Input:
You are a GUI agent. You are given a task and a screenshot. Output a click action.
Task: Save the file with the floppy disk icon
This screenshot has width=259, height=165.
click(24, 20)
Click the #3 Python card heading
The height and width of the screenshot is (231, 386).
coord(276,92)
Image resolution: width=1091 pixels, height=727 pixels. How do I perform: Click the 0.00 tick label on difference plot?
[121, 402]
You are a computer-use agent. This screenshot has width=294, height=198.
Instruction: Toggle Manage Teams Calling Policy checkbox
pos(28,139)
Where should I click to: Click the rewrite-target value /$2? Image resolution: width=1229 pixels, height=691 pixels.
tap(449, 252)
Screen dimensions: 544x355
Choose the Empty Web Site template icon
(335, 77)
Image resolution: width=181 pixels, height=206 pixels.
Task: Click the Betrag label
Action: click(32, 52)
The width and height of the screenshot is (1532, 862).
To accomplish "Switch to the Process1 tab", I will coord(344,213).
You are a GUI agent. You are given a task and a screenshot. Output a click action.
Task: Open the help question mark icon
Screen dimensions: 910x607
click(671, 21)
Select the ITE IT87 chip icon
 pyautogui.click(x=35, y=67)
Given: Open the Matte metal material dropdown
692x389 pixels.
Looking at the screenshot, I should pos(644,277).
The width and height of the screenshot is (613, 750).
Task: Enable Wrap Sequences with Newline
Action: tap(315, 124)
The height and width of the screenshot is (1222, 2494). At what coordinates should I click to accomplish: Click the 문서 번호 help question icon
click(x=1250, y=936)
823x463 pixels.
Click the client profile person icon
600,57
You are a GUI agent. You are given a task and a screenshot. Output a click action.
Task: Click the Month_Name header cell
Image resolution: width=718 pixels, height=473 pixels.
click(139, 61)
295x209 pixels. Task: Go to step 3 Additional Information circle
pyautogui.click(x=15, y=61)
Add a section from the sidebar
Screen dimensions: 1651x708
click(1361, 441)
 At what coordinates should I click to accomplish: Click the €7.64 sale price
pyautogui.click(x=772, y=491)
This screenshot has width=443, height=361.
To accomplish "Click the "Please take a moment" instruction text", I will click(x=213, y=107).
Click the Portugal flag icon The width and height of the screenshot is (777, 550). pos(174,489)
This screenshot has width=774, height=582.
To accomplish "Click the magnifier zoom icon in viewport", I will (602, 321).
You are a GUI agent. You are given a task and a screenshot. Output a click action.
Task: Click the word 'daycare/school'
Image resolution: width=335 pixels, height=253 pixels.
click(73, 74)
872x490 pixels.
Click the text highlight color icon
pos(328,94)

The problem:
Print the items verbatim from the very first line through the line containing "coord(276,92)", with both of those lines included.

Correct output:
You are a GUI agent. You are given a task and a screenshot. Output a click action.
Task: Save the file with the floppy disk icon
This screenshot has width=259, height=165.
click(24, 20)
Click the #3 Python card heading
The height and width of the screenshot is (231, 386).
coord(276,92)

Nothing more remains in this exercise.